Saved data entries:
########################################

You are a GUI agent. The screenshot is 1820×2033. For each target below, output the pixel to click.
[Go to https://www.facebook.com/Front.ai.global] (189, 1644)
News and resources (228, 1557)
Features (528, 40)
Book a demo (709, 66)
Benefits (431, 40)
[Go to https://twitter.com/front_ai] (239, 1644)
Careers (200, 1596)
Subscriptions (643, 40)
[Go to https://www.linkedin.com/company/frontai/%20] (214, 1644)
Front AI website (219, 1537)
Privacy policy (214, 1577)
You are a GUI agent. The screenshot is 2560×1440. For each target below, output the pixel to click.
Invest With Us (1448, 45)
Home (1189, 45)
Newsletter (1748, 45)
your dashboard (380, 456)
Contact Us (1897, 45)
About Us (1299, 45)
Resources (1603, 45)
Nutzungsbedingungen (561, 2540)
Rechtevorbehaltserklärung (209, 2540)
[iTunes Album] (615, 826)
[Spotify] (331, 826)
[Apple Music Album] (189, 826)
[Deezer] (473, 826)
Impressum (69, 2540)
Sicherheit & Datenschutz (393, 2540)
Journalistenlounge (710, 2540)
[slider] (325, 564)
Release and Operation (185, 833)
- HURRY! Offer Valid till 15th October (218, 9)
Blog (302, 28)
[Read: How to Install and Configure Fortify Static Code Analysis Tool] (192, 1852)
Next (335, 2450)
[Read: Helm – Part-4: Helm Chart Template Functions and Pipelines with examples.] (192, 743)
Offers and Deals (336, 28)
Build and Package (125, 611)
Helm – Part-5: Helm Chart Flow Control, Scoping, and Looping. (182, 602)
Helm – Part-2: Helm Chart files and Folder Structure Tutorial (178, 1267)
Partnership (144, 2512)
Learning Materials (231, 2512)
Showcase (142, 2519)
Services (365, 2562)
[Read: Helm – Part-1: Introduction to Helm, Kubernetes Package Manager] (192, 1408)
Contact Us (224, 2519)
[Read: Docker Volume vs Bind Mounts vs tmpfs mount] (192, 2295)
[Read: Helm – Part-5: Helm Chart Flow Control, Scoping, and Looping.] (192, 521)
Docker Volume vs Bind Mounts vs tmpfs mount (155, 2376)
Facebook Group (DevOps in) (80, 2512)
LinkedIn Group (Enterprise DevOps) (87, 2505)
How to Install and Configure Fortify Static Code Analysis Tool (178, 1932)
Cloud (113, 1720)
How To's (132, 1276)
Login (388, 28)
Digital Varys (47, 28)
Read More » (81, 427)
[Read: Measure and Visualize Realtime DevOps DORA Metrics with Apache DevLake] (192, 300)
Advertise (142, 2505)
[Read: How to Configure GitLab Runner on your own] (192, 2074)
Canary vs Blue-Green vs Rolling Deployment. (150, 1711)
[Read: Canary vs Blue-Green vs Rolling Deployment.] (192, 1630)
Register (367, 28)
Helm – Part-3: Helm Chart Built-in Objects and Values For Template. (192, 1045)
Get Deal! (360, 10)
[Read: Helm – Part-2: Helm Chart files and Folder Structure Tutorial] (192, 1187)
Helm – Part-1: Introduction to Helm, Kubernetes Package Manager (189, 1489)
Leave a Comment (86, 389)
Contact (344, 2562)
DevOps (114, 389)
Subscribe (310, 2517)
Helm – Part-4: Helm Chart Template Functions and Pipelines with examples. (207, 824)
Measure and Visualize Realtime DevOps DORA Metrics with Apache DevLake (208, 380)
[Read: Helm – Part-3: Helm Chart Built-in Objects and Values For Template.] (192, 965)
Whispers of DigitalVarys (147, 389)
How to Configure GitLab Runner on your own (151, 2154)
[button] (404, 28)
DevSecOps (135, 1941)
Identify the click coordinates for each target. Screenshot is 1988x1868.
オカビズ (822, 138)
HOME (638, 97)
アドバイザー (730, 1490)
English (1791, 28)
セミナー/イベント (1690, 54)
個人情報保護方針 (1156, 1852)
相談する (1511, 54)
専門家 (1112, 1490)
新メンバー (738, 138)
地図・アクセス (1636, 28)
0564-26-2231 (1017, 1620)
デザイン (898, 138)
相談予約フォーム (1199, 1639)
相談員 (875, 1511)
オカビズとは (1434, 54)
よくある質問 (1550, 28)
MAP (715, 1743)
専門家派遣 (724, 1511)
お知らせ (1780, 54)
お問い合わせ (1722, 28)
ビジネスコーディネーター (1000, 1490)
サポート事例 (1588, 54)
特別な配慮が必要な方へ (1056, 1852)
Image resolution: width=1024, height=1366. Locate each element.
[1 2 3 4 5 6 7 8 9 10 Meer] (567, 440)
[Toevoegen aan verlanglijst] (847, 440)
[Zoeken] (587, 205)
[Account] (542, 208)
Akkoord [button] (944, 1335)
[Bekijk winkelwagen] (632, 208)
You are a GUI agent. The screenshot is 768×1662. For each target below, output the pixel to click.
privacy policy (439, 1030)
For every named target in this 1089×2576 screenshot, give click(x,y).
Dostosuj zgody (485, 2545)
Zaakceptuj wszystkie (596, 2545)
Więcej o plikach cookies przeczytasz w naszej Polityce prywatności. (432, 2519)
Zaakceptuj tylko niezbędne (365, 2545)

########################################

Problem: Your reply must be a faithful copy of each entry above.

Answer section:
You are a GUI agent. The screenshot is 1820×2033. For each target below, output the pixel to click.
[Go to https://www.facebook.com/Front.ai.global] (189, 1644)
News and resources (228, 1557)
Features (528, 40)
Book a demo (709, 66)
Benefits (431, 40)
[Go to https://twitter.com/front_ai] (239, 1644)
Careers (200, 1596)
Subscriptions (643, 40)
[Go to https://www.linkedin.com/company/frontai/%20] (214, 1644)
Front AI website (219, 1537)
Privacy policy (214, 1577)
You are a GUI agent. The screenshot is 2560×1440. For each target below, output the pixel to click.
Invest With Us (1448, 45)
Home (1189, 45)
Newsletter (1748, 45)
your dashboard (380, 456)
Contact Us (1897, 45)
About Us (1299, 45)
Resources (1603, 45)
Nutzungsbedingungen (561, 2540)
Rechtevorbehaltserklärung (209, 2540)
[iTunes Album] (615, 826)
[Spotify] (331, 826)
[Apple Music Album] (189, 826)
[Deezer] (473, 826)
Impressum (69, 2540)
Sicherheit & Datenschutz (393, 2540)
Journalistenlounge (710, 2540)
[slider] (325, 564)
Release and Operation (185, 833)
- HURRY! Offer Valid till 15th October (218, 9)
Blog (302, 28)
[Read: How to Install and Configure Fortify Static Code Analysis Tool] (192, 1852)
Next (335, 2450)
[Read: Helm – Part-4: Helm Chart Template Functions and Pipelines with examples.] (192, 743)
Offers and Deals (336, 28)
Build and Package (125, 611)
Helm – Part-5: Helm Chart Flow Control, Scoping, and Looping. (182, 602)
Helm – Part-2: Helm Chart files and Folder Structure Tutorial (178, 1267)
Partnership (144, 2512)
Learning Materials (231, 2512)
Showcase (142, 2519)
Services (365, 2562)
[Read: Helm – Part-1: Introduction to Helm, Kubernetes Package Manager] (192, 1408)
Contact Us (224, 2519)
[Read: Docker Volume vs Bind Mounts vs tmpfs mount] (192, 2295)
[Read: Helm – Part-5: Helm Chart Flow Control, Scoping, and Looping.] (192, 521)
Docker Volume vs Bind Mounts vs tmpfs mount (155, 2376)
Facebook Group (DevOps in) (80, 2512)
LinkedIn Group (Enterprise DevOps) (87, 2505)
How to Install and Configure Fortify Static Code Analysis Tool (178, 1932)
Cloud (113, 1720)
How To's (132, 1276)
Login (388, 28)
Digital Varys (47, 28)
Read More » (81, 427)
[Read: Measure and Visualize Realtime DevOps DORA Metrics with Apache DevLake] (192, 300)
Advertise (142, 2505)
[Read: How to Configure GitLab Runner on your own] (192, 2074)
Canary vs Blue-Green vs Rolling Deployment. (150, 1711)
[Read: Canary vs Blue-Green vs Rolling Deployment.] (192, 1630)
Register (367, 28)
Helm – Part-3: Helm Chart Built-in Objects and Values For Template. (192, 1045)
Get Deal! (360, 10)
[Read: Helm – Part-2: Helm Chart files and Folder Structure Tutorial] (192, 1187)
Helm – Part-1: Introduction to Helm, Kubernetes Package Manager (189, 1489)
Leave a Comment (86, 389)
Contact (344, 2562)
DevOps (114, 389)
Subscribe (310, 2517)
Helm – Part-4: Helm Chart Template Functions and Pipelines with examples. (207, 824)
Measure and Visualize Realtime DevOps DORA Metrics with Apache DevLake (208, 380)
[Read: Helm – Part-3: Helm Chart Built-in Objects and Values For Template.] (192, 965)
Whispers of DigitalVarys (147, 389)
How to Configure GitLab Runner on your own (151, 2154)
[button] (404, 28)
DevSecOps (135, 1941)
Identify the click coordinates for each target. Screenshot is 1988x1868.
オカビズ (822, 138)
HOME (638, 97)
アドバイザー (730, 1490)
English (1791, 28)
セミナー/イベント (1690, 54)
個人情報保護方針 (1156, 1852)
相談する (1511, 54)
専門家 (1112, 1490)
新メンバー (738, 138)
地図・アクセス (1636, 28)
0564-26-2231 (1017, 1620)
デザイン (898, 138)
相談予約フォーム (1199, 1639)
相談員 (875, 1511)
オカビズとは (1434, 54)
よくある質問 (1550, 28)
MAP (715, 1743)
専門家派遣 (724, 1511)
お知らせ (1780, 54)
お問い合わせ (1722, 28)
ビジネスコーディネーター (1000, 1490)
サポート事例 (1588, 54)
特別な配慮が必要な方へ (1056, 1852)
Image resolution: width=1024, height=1366. Locate each element.
[1 2 3 4 5 6 7 8 9 10 Meer] (567, 440)
[Toevoegen aan verlanglijst] (847, 440)
[Zoeken] (587, 205)
[Account] (542, 208)
Akkoord [button] (944, 1335)
[Bekijk winkelwagen] (632, 208)
You are a GUI agent. The screenshot is 768×1662. For each target below, output the pixel to click.
privacy policy (439, 1030)
For every named target in this 1089×2576 screenshot, give click(x,y).
Dostosuj zgody (485, 2545)
Zaakceptuj wszystkie (596, 2545)
Więcej o plikach cookies przeczytasz w naszej Polityce prywatności. (432, 2519)
Zaakceptuj tylko niezbędne (365, 2545)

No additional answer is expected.